Identifying contamination with advanced visualization and analysis practices: metagenomic approaches for eukaryotic genome assemblies

PeerJ. 2016 Mar 29:4:e1839. doi: 10.7717/peerj.1839. eCollection 2016.

Abstract

High-throughput sequencing provides a fast and cost-effective mean to recover genomes of organisms from all domains of life. However, adequate curation of the assembly results against potential contamination of non-target organisms requires advanced bioinformatics approaches and practices. Here, we re-analyzed the sequencing data generated for the tardigrade Hypsibius dujardini, and created a holistic display of the eukaryotic genome assembly using DNA data originating from two groups and eleven sequencing libraries. By using bacterial single-copy genes, k-mer frequencies, and coverage values of scaffolds we could identify and characterize multiple near-complete bacterial genomes from the raw assembly, and curate a 182 Mbp draft genome for H. dujardini supported by RNA-Seq data. Our results indicate that most contaminant scaffolds were assembled from Moleculo long-read libraries, and most of these contaminants have differed between library preparations.
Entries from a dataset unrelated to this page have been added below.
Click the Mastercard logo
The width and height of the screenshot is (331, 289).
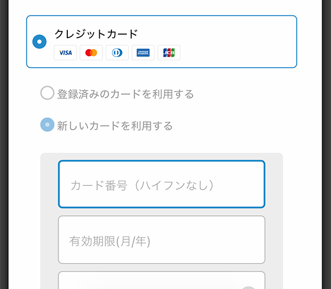tap(91, 53)
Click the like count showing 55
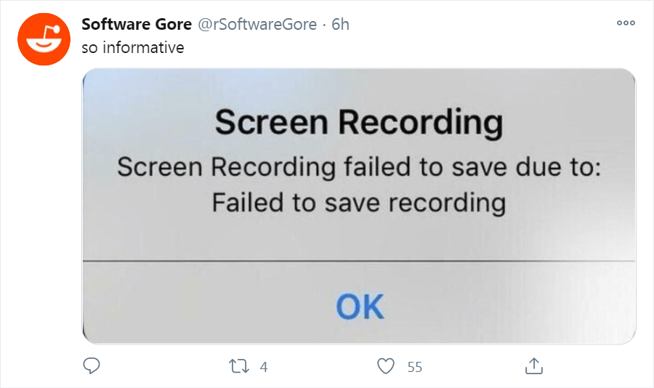 pos(414,367)
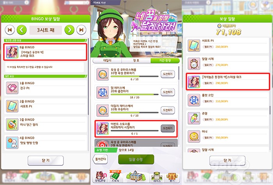This screenshot has width=273, height=185.
Task: Tap the 미니 당근 젤리 reward icon
Action: 12,125
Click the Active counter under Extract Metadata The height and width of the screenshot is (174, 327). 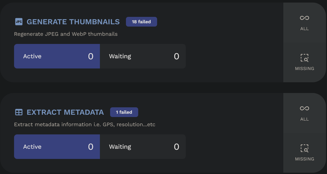[x=57, y=147]
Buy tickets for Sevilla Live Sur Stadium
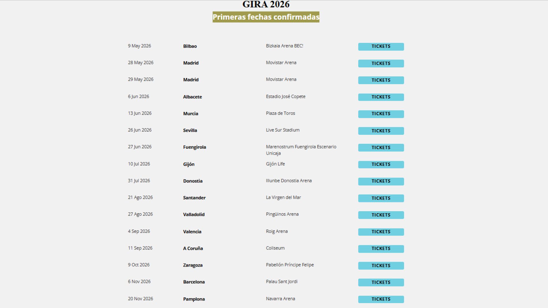 pos(381,131)
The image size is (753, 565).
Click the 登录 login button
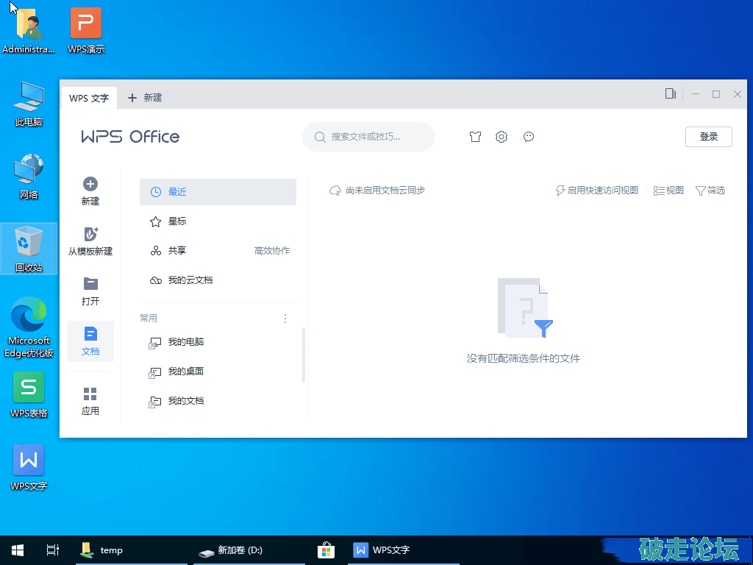(x=708, y=137)
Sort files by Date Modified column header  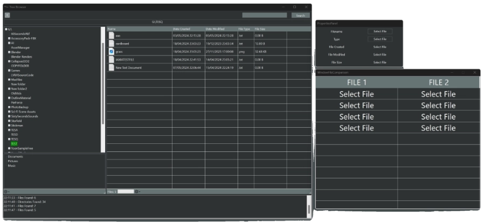pos(220,29)
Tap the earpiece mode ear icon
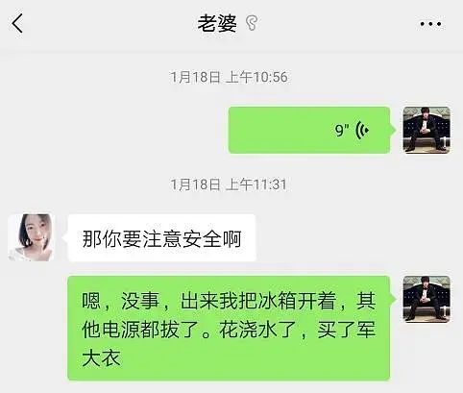The height and width of the screenshot is (393, 463). tap(252, 23)
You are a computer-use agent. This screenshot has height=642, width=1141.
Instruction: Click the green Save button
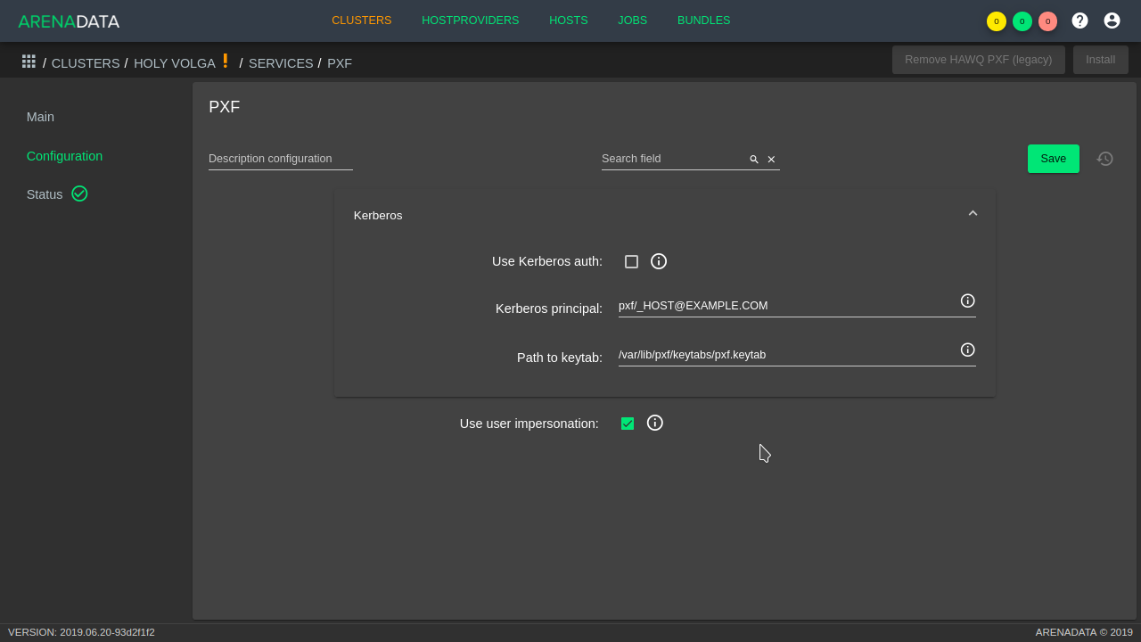1054,159
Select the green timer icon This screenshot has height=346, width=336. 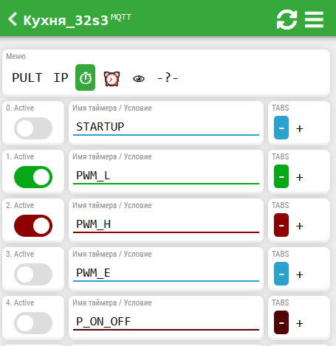pyautogui.click(x=85, y=77)
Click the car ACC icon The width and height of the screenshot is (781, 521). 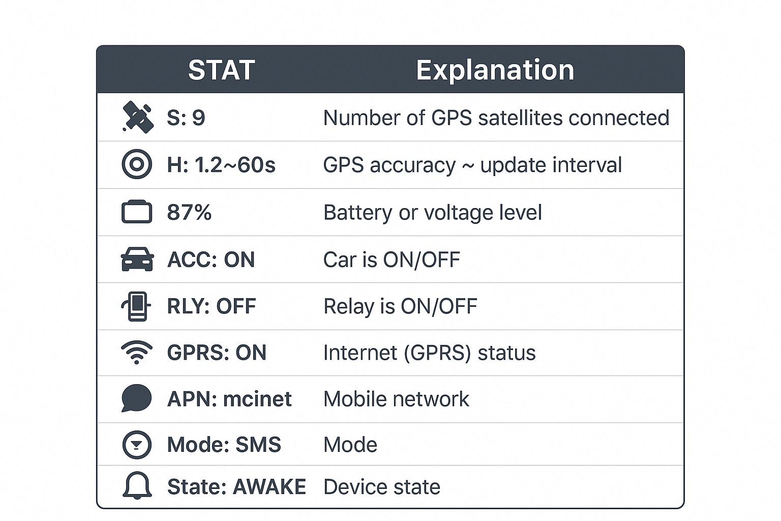(x=137, y=259)

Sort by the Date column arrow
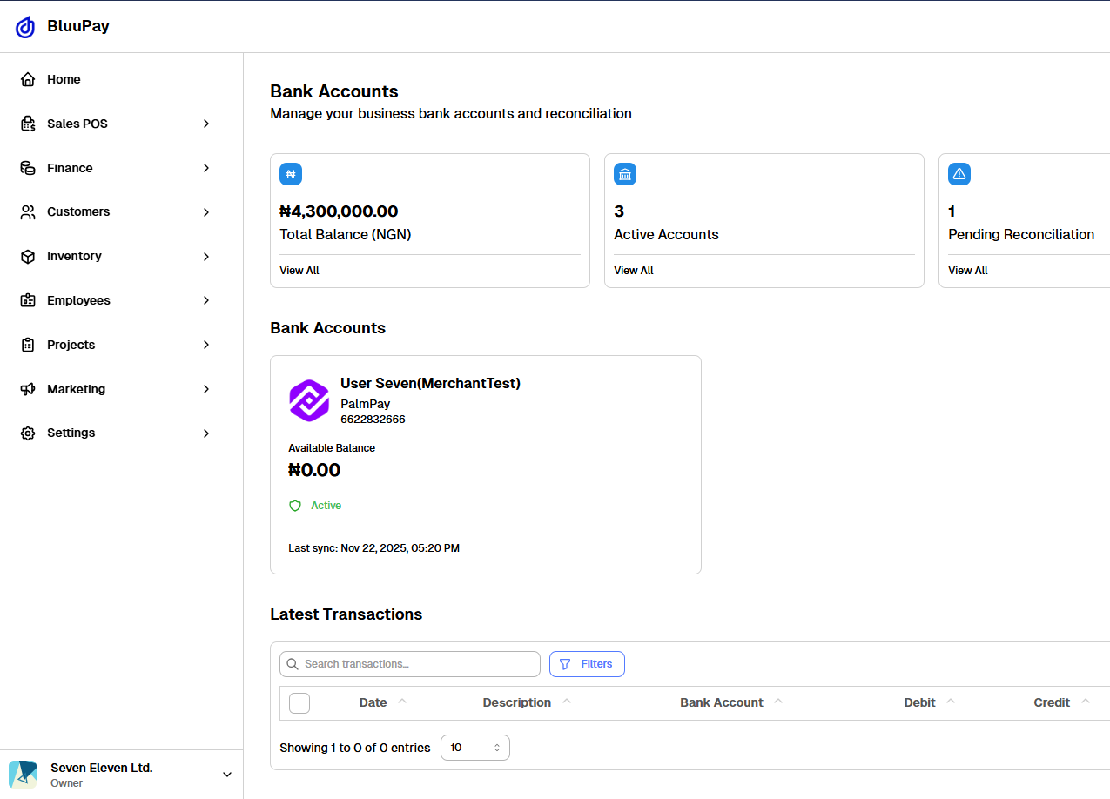coord(402,702)
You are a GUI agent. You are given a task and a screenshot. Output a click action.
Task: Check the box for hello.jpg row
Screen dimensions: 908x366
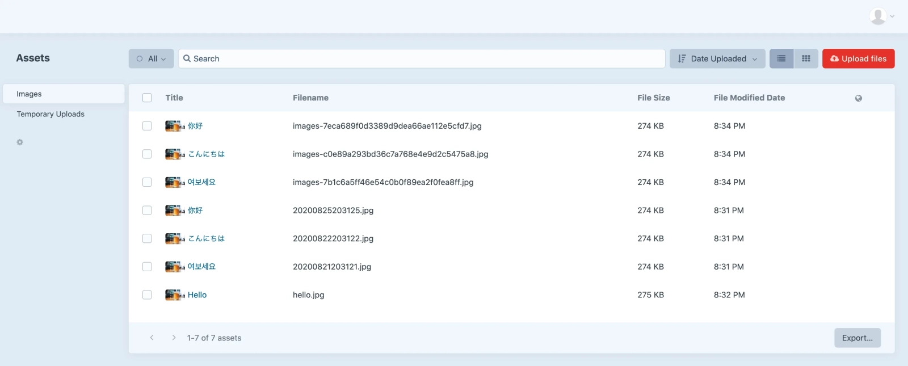pos(147,295)
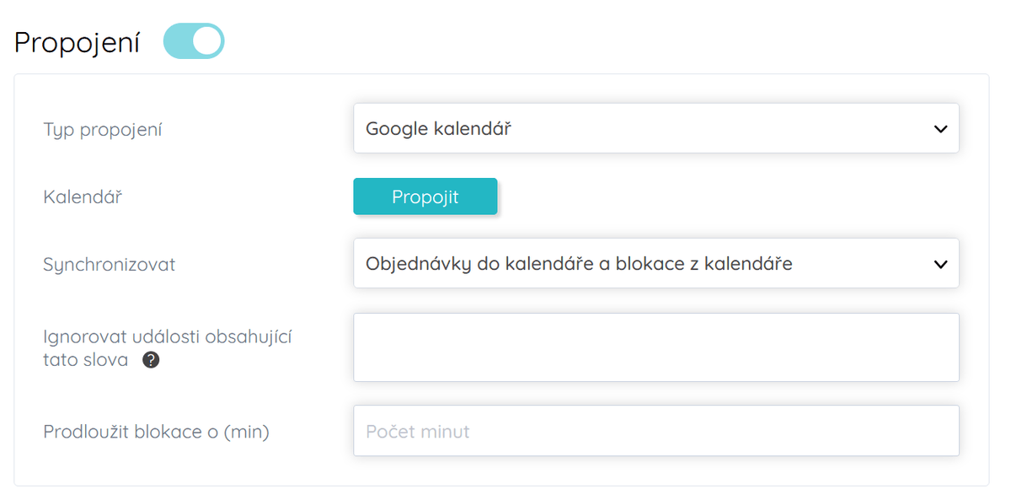Click the Synchronizovat label

pyautogui.click(x=109, y=264)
Our re-analysis shows that visualization and curation of eukaryotic genome assemblies can benefit from tools designed to address the needs of today's microbiologists, who are constantly challenged by the difficulties associated with the identification of distinct microbial genomes in complex environmental metagenomes.

Keywords: Assembly; Contamination; Curation; Genomics; HGT; Visualization.

Grants and funding

This work was supported by the Frank R. Lillie Research Innovation Award, and startup funds from the University of Chicago. The funders had no role in study design, data collection and analysis, decision to publish, or preparation of the manuscript.